The 16-year-old has rejected probation. He has also brought back to the public domain the obscene image and video that led to his conviction on May 12.
District Judge Jasvender Kaur called for a report to see if Yee was suitable for reformative training, a rehabilitative sentencing option for offenders aged under 21 who are found unsuitable for probation.
She said: "Rehabilitation is the fundamental tenet of our justice system."
Clad in a yellow T-shirt, Yee appeared confident as he strode towards the courthouse with his parents, even making an obscene hand gesture at reporters on the way.
But when asked by The Straits Times before the start of the session how he was feeling, he said that he was "fearful".
At yesterday's hearing, the prosecution again called for Yee to be sent for reformative training.
Deputy Public Prosecutor Hay Hung Chun pointed out that a jail term or fine would "not have any impact on (Yee's) insight and self-control, and that is not tenable, because we cannot be popping back into court every other day".
Defence lawyer Alfred Dodwell described reformative training as "disproportionate to the offence in question". Instead, he asked for a short jail term on his client's behalf.
A stint at the Reformative Training Centre lasts between 18 and 30 months, and includes structured rehabilitation programmes, foot drills and counselling. Offenders will not have contact with adult inmates. Unlike probation, however, they will have a criminal record.
After his conviction, Yee initially made private both the blog post with the image and the video for which he was found guilty of making remarks intending to hurt the feelings of Christians. But the prosecution noticed on May 21 that they had been made public again.

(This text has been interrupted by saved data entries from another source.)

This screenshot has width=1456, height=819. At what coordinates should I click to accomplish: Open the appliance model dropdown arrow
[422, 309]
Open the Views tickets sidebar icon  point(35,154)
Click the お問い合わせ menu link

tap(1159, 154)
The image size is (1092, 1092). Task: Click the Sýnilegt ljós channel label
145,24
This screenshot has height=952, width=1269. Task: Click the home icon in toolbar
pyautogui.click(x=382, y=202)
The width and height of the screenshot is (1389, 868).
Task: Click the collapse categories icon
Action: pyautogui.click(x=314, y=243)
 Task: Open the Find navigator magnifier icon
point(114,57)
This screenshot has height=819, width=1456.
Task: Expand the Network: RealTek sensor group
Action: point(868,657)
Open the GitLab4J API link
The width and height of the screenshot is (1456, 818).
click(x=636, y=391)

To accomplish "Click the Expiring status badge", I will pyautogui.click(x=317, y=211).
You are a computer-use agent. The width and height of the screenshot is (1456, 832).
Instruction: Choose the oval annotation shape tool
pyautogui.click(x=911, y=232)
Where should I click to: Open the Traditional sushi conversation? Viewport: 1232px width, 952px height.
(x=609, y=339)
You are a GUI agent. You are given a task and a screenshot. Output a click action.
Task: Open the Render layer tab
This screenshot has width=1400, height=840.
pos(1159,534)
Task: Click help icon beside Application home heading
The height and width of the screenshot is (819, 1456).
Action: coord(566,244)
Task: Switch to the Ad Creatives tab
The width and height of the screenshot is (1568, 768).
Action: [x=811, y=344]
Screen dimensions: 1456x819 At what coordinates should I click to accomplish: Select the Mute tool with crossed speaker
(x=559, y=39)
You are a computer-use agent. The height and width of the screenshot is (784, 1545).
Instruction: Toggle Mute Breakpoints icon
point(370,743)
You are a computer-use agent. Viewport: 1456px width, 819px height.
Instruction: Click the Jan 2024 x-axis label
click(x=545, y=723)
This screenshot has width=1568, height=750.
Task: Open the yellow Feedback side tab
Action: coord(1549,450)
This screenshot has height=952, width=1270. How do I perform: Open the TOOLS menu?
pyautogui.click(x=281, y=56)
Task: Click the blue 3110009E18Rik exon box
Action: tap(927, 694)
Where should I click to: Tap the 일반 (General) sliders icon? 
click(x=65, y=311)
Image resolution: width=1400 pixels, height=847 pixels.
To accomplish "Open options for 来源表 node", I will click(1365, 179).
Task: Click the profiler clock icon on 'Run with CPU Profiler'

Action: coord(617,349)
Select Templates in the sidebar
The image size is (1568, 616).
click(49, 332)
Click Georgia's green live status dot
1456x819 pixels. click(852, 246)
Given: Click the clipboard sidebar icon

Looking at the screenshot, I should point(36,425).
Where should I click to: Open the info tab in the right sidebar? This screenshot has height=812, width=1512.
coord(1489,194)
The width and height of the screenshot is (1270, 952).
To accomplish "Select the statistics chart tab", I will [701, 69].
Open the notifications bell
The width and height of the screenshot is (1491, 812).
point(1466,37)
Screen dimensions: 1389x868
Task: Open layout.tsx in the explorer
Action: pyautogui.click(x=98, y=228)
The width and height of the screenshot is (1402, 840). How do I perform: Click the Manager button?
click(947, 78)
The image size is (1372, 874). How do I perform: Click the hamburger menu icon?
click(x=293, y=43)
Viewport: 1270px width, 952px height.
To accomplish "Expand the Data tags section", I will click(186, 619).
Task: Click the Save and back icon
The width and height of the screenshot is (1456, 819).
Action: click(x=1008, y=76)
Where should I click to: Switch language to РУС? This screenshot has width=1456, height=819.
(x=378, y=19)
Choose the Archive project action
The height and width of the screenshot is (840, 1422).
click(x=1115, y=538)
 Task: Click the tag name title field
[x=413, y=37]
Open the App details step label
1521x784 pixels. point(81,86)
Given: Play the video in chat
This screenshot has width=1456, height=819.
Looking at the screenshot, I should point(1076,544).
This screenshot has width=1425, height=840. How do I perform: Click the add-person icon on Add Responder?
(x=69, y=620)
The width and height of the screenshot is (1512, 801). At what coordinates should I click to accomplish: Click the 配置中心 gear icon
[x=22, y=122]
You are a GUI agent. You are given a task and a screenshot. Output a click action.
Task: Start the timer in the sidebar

On Monday, Yee uploaded the image on his Facebook page as well and wrote on his blog: "And yes, to the chagrin of numerous people, I have not 'learnt my lesson', nor do I see any 'lesson' that needs to be learnt."
The crowd at yesterday's hearing was thinner than in previous sessions, with only about 20 seats filled in the public gallery. Present were activist blogger Roy Ngerng, a regular at the hearings, along with Reform Party secretary-general Kenneth Jeyaretnam.
Yee's father, Alphonsus Yee, said his son was "mentally prepared" to enter remand, but declined to comment on the prospect of reformative training.
Yee's case will next be heard on June 23.